▶ Task to carry out: Using the data below, return word for word every line from the one holding "This screenshot has height=1042, width=1467." down to the one holding "Given: Click the". Leave pictures out.

▶ Available data:

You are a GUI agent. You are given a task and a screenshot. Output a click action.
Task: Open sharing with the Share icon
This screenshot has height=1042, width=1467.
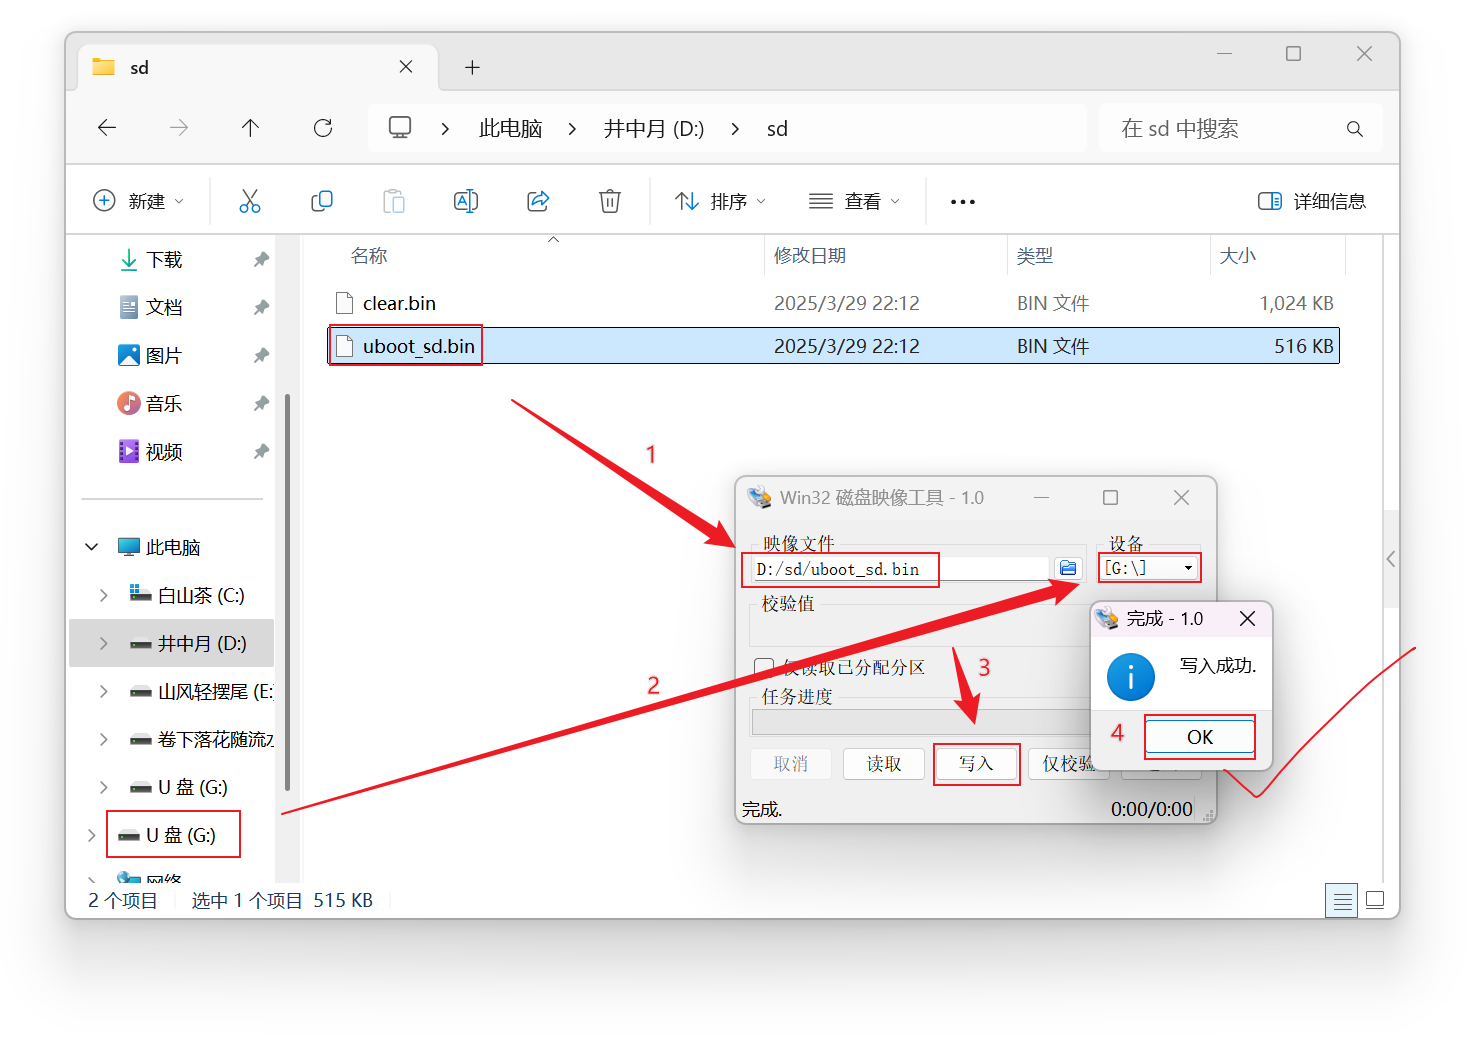coord(538,200)
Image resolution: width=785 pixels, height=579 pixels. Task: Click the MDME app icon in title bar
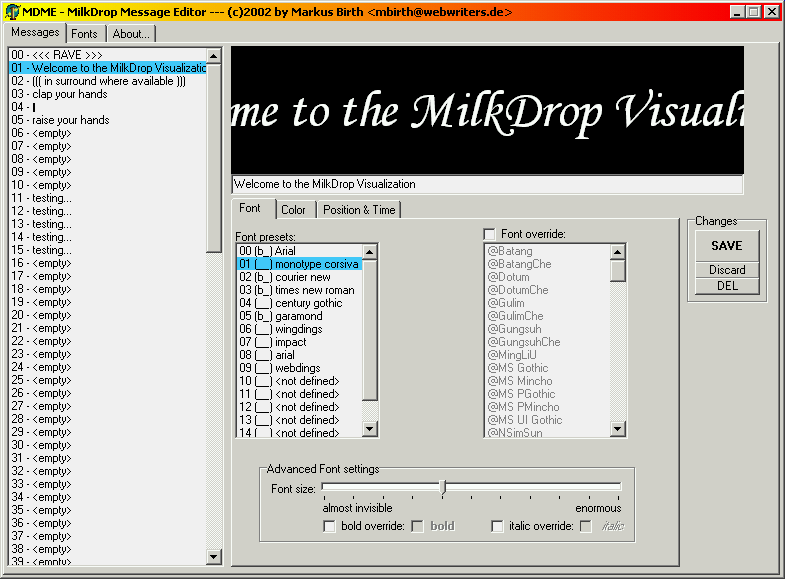(x=11, y=12)
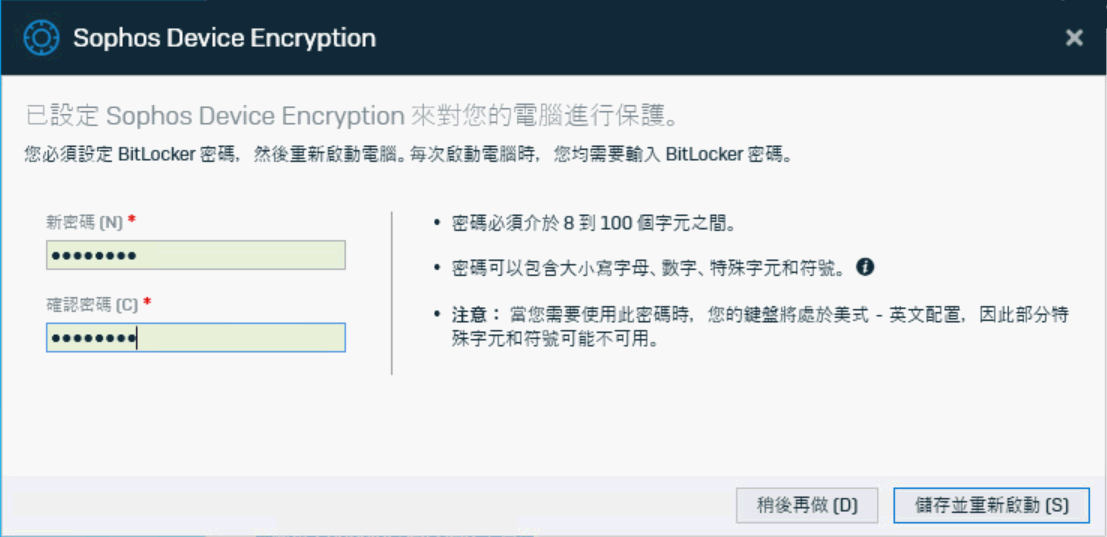Click the Sophos Device Encryption title bar text
The height and width of the screenshot is (537, 1107).
click(x=225, y=37)
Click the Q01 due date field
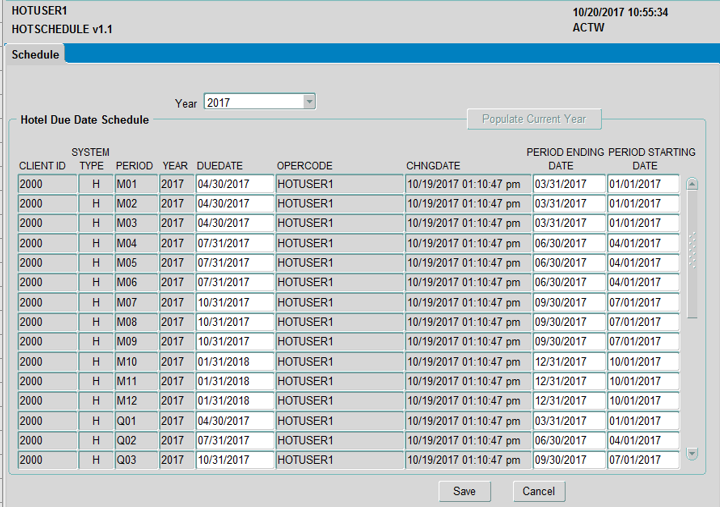The height and width of the screenshot is (507, 720). [234, 421]
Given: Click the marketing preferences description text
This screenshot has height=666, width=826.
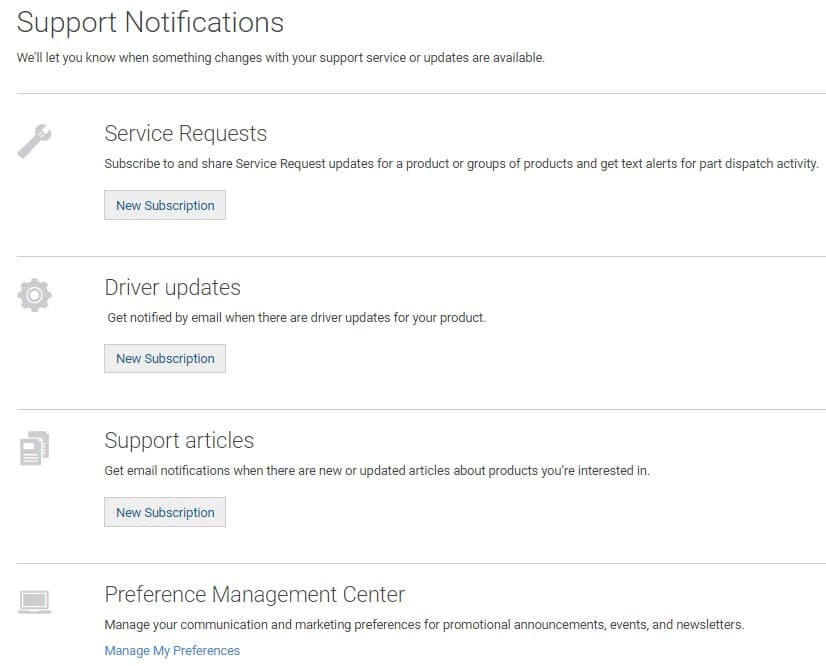Looking at the screenshot, I should (424, 624).
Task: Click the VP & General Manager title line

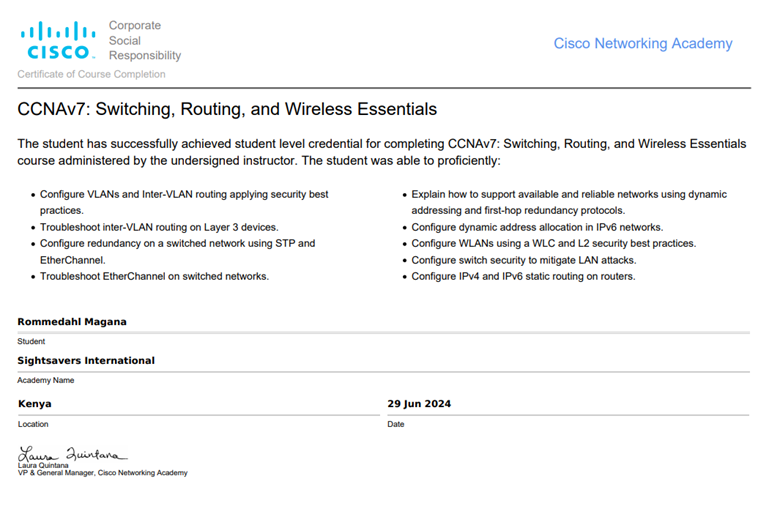Action: click(x=102, y=473)
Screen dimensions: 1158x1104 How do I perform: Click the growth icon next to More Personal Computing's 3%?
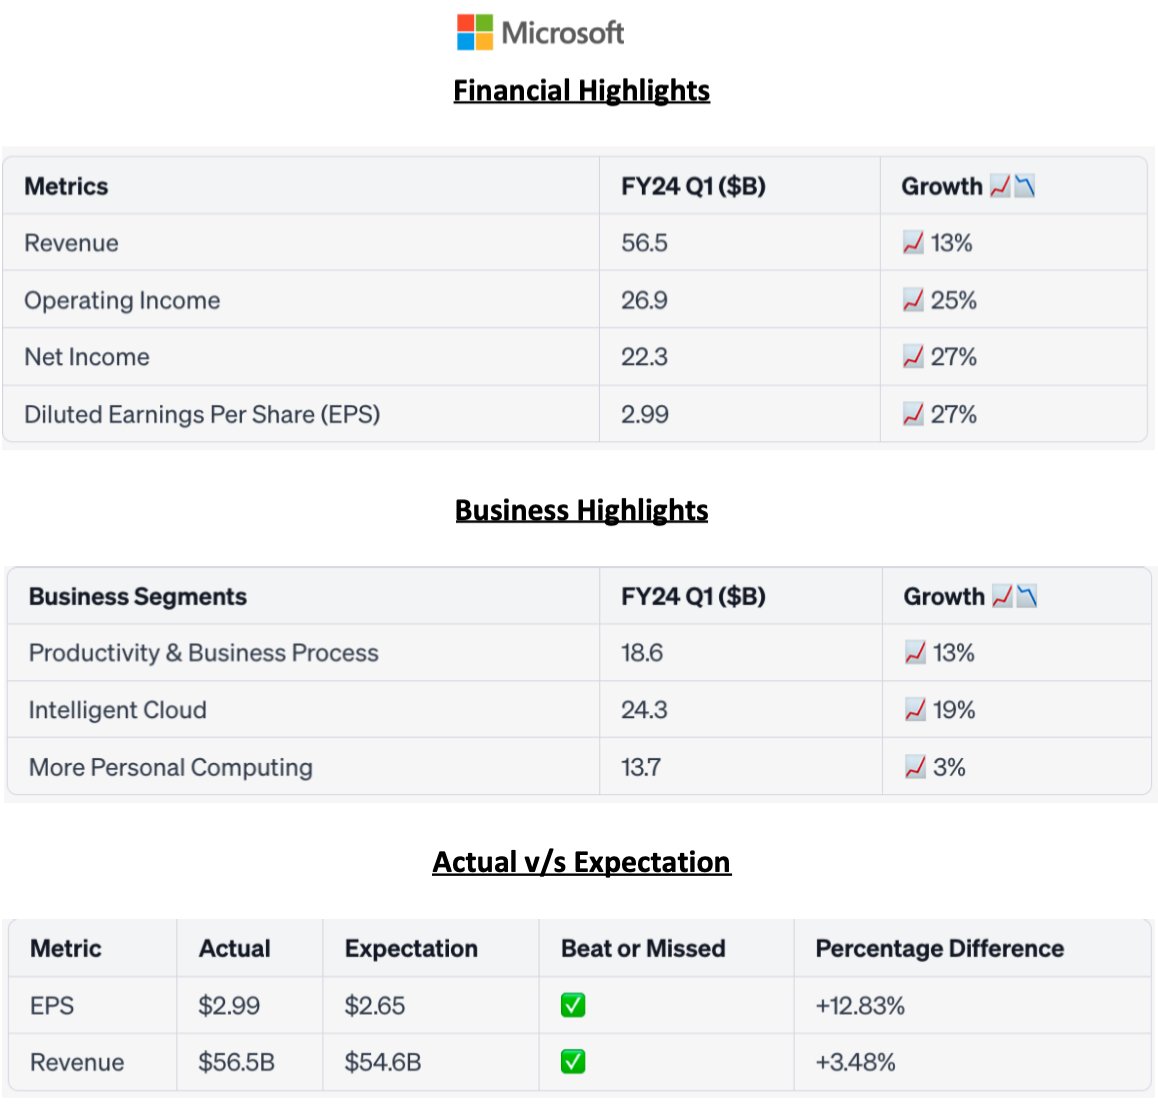913,767
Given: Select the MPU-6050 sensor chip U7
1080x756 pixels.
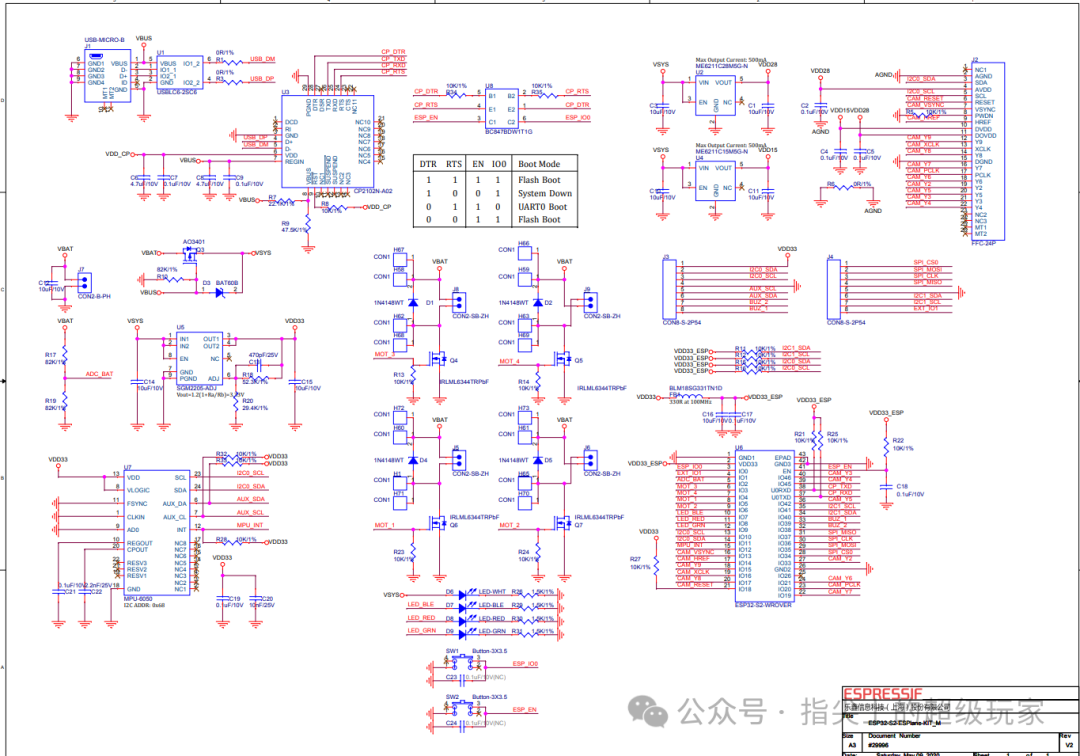Looking at the screenshot, I should (x=154, y=531).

▶ Your response:
This screenshot has height=1042, width=1467.
coord(538,200)
Image resolution: width=785 pixels, height=579 pixels. Task: Click the MDME app icon in title bar
(x=11, y=12)
Click the Sophos Device Encryption title bar text
The height and width of the screenshot is (537, 1107).
click(x=225, y=37)
Click the Q01 due date field
The height and width of the screenshot is (507, 720). [234, 421]
Given: Click the marketing preferences description text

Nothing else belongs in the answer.